Yet even in exile he remained a shepherd to the faithful. When he was later allowed to return, the Church welcomed him with great joy as a confessor who had endured suffering for Christ. Lucius also faced division within the Church caused by the Novatian schism. Novatian and his followers claimed that Christians who had fallen during persecution could never be forgiven or reconciled to the Church.

Lucius upheld the ancient teaching that repentance remained possible. The mercy of Christ was greater than human failure. The Church would not abandon the sinner who returned in humility. His leadership reminded the faithful that truth must be guarded – but mercy must never be denied.

The Church walks the narrow road between those two realities: fidelity to doctrine and compassion for the repentant soul.
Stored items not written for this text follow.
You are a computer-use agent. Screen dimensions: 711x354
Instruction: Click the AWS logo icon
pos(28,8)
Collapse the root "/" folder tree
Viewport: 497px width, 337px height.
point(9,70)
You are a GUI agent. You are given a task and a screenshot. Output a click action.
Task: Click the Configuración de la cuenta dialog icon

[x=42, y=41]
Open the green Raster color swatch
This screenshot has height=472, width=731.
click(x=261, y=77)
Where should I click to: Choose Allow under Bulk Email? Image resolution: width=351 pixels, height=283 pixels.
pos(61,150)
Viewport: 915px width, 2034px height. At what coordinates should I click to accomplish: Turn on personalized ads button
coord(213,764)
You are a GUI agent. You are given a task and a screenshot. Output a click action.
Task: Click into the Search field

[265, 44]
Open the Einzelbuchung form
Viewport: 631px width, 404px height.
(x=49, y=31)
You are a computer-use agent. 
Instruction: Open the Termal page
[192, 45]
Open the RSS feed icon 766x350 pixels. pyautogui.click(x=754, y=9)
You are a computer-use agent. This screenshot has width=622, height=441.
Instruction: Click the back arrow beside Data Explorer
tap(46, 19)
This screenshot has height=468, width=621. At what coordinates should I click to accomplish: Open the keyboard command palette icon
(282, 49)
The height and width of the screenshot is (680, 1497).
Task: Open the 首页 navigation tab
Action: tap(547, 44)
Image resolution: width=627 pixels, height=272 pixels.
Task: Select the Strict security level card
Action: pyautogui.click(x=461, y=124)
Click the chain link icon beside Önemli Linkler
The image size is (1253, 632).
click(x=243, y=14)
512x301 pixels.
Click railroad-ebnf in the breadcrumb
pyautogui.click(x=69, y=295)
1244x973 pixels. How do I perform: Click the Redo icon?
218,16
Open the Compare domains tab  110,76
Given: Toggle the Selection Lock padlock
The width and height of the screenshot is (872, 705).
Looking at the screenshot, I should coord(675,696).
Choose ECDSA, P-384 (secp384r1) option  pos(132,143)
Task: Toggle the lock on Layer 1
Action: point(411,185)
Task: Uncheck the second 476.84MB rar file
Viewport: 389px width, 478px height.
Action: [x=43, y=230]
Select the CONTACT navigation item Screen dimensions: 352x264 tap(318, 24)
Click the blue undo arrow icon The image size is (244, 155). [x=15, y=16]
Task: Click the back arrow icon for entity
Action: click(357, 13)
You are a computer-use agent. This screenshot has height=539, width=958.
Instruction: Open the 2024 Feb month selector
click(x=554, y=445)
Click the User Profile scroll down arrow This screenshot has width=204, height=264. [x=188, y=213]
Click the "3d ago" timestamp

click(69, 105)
A SOUL MARKED BY THE PASSION – MARIE-JULIE JAHENNY

On this day we also recall the death of Marie-Julie Jahenny, a French mystic born in 1850 in the small village of La Fraudais in Brittany. She lived a hidden life of suffering and prayer. Over time she bore the stigmata and endured many mystical experiences in which she meditated deeply on the Passion of Christ. Much of her life was marked by physical suffering offered in union with the crucified Lord.

Among the messages attributed to her were warnings about future trials for the Church. She spoke of a time when sacred doctrine would be clouded by confusion and when the Holy Sacrifice of the Mass would suffer from irreverence and sacrilege. Her visions described a painful period in which the sacred mysteries would be wounded by misunderstanding, distortion, and loss of reverence.

The Church approaches such private revelations with prudence. They are never equal to Sacred Scripture or the public revelation entrusted to the Church. Yet many faithful have reflected on her warnings regarding the crisis in the Church.

THE LENTEN THREAD

Jerusalem approaches. The Cross stands ahead. Christ speaks of suffering. The disciples think of glory. St. Casimir chooses humility over royalty. Pope St. Lucius guards truth while offering mercy. Marie-Julie Jahenny reminds us that the sacred must never be treated lightly. The thread that binds them together is the same question Christ asks today:

“Can you drink the chalice that I shall drink?”

Lent is not merely about small sacrifices. It is about learning to accept the chalice Christ offers – the chalice of humility, obedience, and fidelity.

QUESTIONS FOR THE HEART

Do I seek the throne or the chalice?

Where in my life do I resist the sacrifices Christ asks of me?

Do I approach the Holy Sacrifice of the Mass with reverence and gratitude?

Am I willing to follow Christ even when the road leads through suffering?


A LITTLE POEM FOR THE JOURNEY



Lord, when the road grows steep and dim,

And shadows veil the sky,

Remind my heart that Thou didst walk

This path of pain nearby.

Not crowns nor praise Thy kingdom builds,

But sacrifice and loss;

Teach me to seek no throne but this –

The narrow road of the Cross.

THE WAY CONTINUES

Christ has spoken plainly. Jerusalem lies ahead. The Cross stands waiting. The disciples will only understand its meaning after the Resurrection. But Lent allows us to see it now.

The chalice cannot be avoided. It can only be accepted. And in that acceptance the soul begins to understand the strange kingdom of Christ – where greatness is service, power is sacrifice, and victory comes through the Cross.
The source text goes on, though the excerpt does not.